Musyokwe / Ancestral Alter

8.09.23 - 10.09.23

FNB ART JOBURG

Artist: Banji Chona

Curator: Julia Taonga Kaseka

An exploration of the Zambezian and Mopane Woodlands, Southern Miombo and Riverine Forests as ancestral altars and planes in which ancestors live on and commune. Leaves, soil, reeds, anthills and clay are their medium; the antennae to which we have to attune in order to open up to the messages of the guiding spirits.

The ancestral altar as a teacher and as the lesson. The constant shifting and changing of the seasons; the swarms of altering insects chirping incantations soft and shrill. The ancestral altar as a rebellion to the teaching of the Western institution and education system. The ancestral altar as accepting the living and tangible presence of ancestors; giving them agency as repositories of value.

Creating a space in which the ancestral lessons seen and represented by various forms of botanical material are transitioned into an external space; though they are taken out of original context their story remains. Form changes and shape shifts are unavoidable ripples of consequence in the sequence of nature; even though a tree sheds its leaves, it remains a tree. The same approach is being taken when unravelling the concept of memory, memories will morph and deteriorate, as nature does and as nature intends, but will continue to hold their value within the cycle of time. The artwork is already in morphed form, and will continue to morph within the exhibition space, another reflection on our collective approach to preserving history/culture/thought/object.

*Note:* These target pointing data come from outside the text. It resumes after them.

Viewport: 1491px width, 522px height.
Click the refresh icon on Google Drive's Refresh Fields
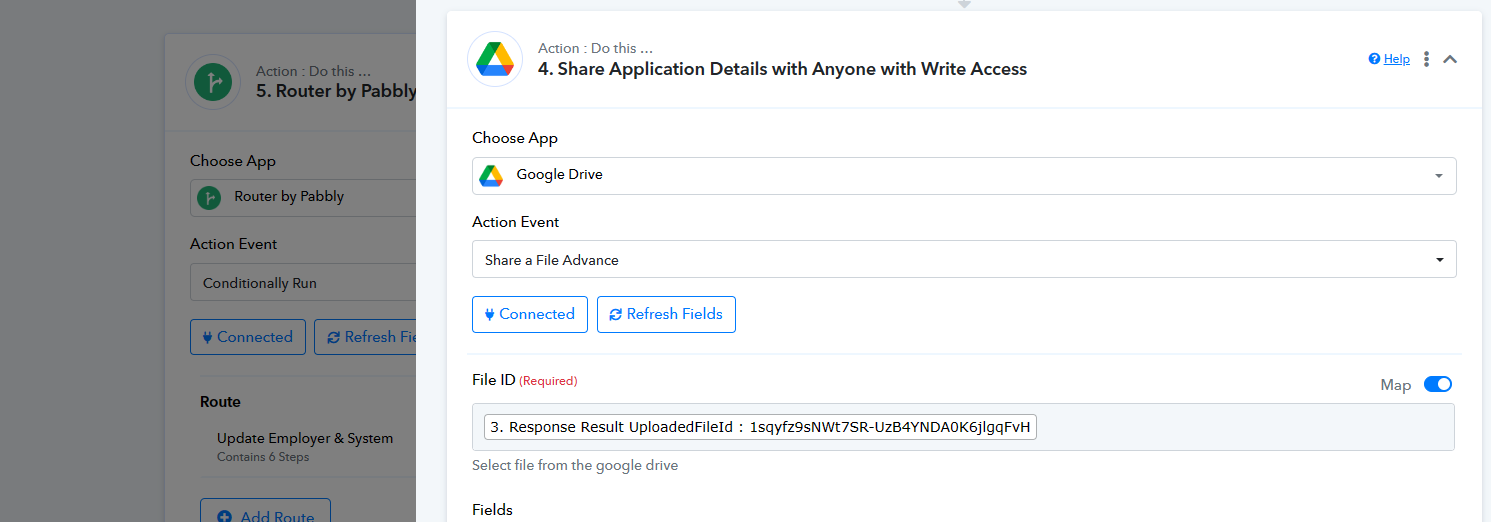tap(615, 314)
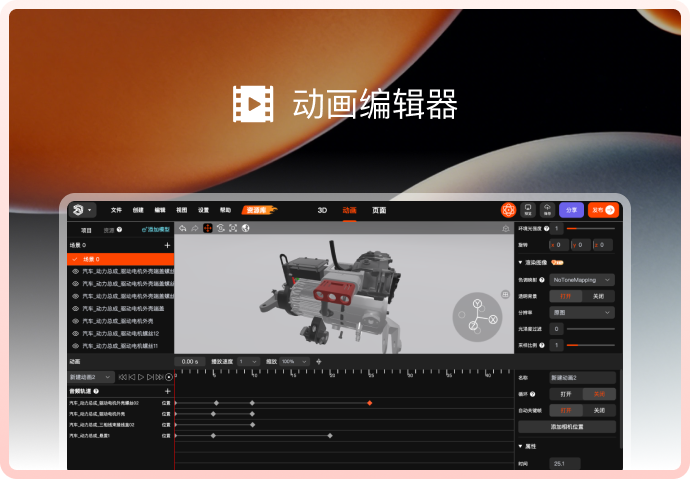Add a new scene with plus icon
This screenshot has width=690, height=479.
[x=167, y=245]
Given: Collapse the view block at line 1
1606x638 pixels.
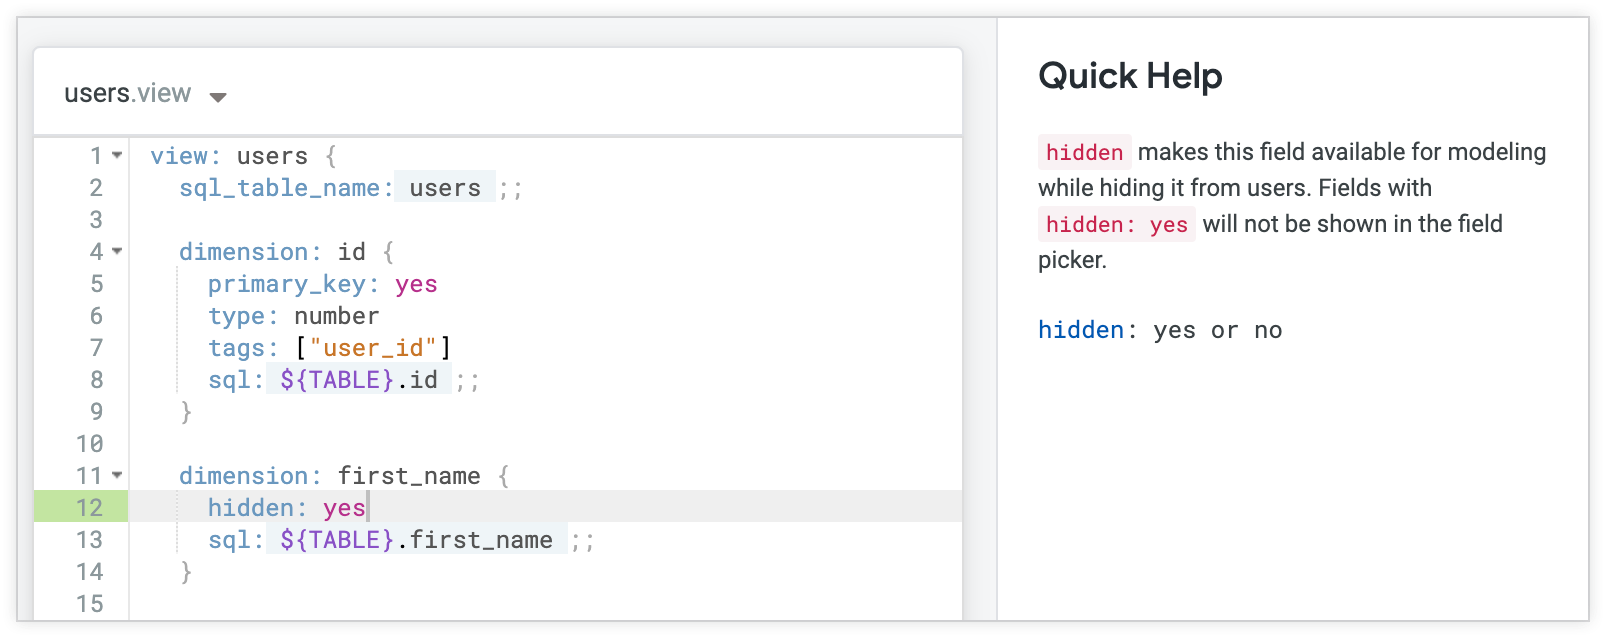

The ancestral altar as ever giving; a botanical banquet for ancestral spirits to commune. Knowledge imbued in the forest as a source and resource. A key to memory boxes, pre-programmed to decodify the syntax of the inner workings of trees. Ancestral intelligence as being present in the flora; a portal that allows entry into the reworking of ancestors as past entities. One that holds the forest as a living entity in which ancestral spirits and practice are being kept alive. The forest is a place that remembers, and reminds us to remember.